Page MenuHomePhabricator

[SPIKE] Investigate Check/Suggestion errors that prevent them from being shown
Closed, ResolvedPublic2 Estimated Story Points

Description

T420249 implemented the logging necessary for us to log cases when edit Checks and Suggestions could not be shown.

This task involves the work of investigating what could explain why we are seeing cases where Paste and TextMatch Checks are failing to generate:

image.png (1×2 px, 296 KB)

Requirements

  • Document what (if any) patterns you see among cases where Paste and TextMatch Checks are failing to generate
    • Documented in comments
  • Document hypotheses that could explain cases where Paste and TextMatch Checks are failing to generate
    • Documented in comments
  • File any follow-on ticket(s) that might be needed to stem these errors

Links

https://thanos.wikimedia.org/graph?g0.expr=mediawiki_editcheck_errors_total&g0.tab=0&g0.stacked=0&g0.range_input=2d&g0.max_source_resolution=0s&g0.deduplicate=1&g0.partial_response=1&g0.store_matches=%5B%5D&g0.engine=prometheus&g0.analyze=0&g0.tenant=


Thank you to @DLynch for spotting the need for this task.

Event Timeline

It's possible we'll need more logging for this -- we're currently just logging a count of "sessions in which this check experienced an error". So we know that a given type of check is erroring, but absolutely no details about why. So if investigating the code for the check in the knowledge that an error is occurring doesn't turn anything up, we might want to go and e.g. start pouring the actual errors into the normal site JS error logging.

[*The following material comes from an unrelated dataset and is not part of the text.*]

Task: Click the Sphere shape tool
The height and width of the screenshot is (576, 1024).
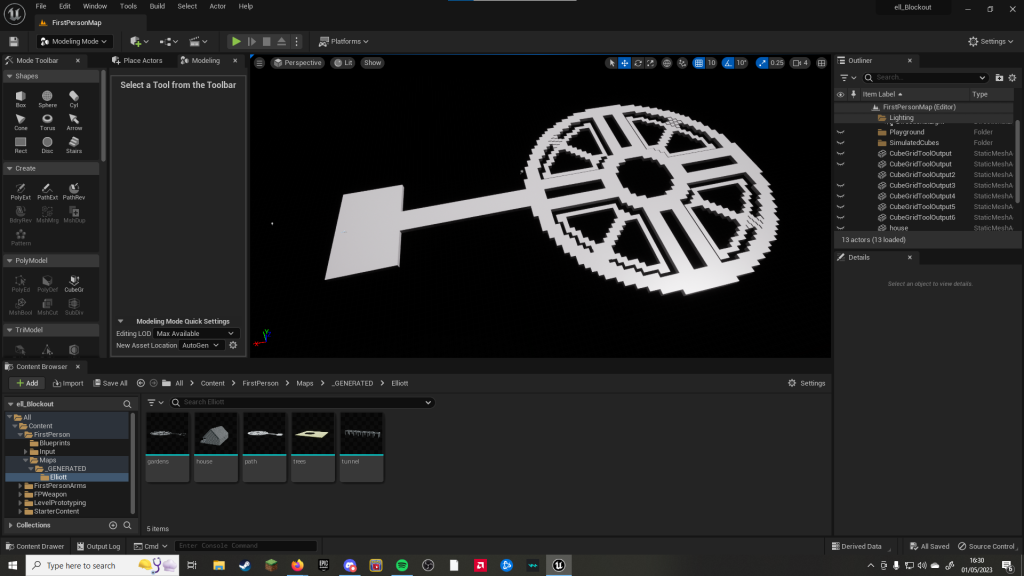Action: (47, 98)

ppelberg set the point value for this task to 2.Mar 30 2026, 5:43 PM

Per planning meeting, we're going to allocate no more than 1 day to to start.

ppelberg lowered the priority of this task from High to Medium.Mar 31 2026, 9:32 PM

Ok, I did some digging. Here's a summary of my observations so far. I'll continue to dig today/tomorrow.

> 1000 per day:

Tone

  • Highest error rate across all checks. Upwards of 5000 per day since April 2. I suspect it's because of rate-limiting.

Disambiguation

  • Second highest error rate across all checks. Upwards of 1400 per day since April 2. I haven't been able to catch this in the wild yet.

Around 200 per day:

TextMatch

  • I've seen errors randomly, and can't recreate it twice on the same article. But when I do observe them, it's because of an error in importing a match item config that's defined elsewhere. I saw this on enwiki with the MediaWiki:Editcheck-config-textmatch-british-english.json config and on ruwiki with MediaWiki:Editcheck-config-LLM.json.
    • I don't know yet why it's occasionally failing to import them, but I suspect the errors we're seeing are mostly because of this.

RequiredTemplateParam

Other:

ExternalLink and Paste

  • These have had a few (~20) errors per day, but I haven't seen them in the wild and haven't been able to characterize them yet.

One note: it'd be helpful if we could add wiki as a label on the metric.

Ok, I've filed T423021 for TextMatch and T423022 for RequiredTemplateParams.

The few times that I did encounter errors with Disambiguation, it seemed to be because of a network timeout/some other network error with the api call. I don't think the fact that the api call is occasionally rejecting is concerning, but maybe we could have some re-queue logic in ApiResponseCache in the case of an 'http' code. That way it's not just returning the rejected promise every time. Not sure though - it'd be helpful to get input from another engineer for this.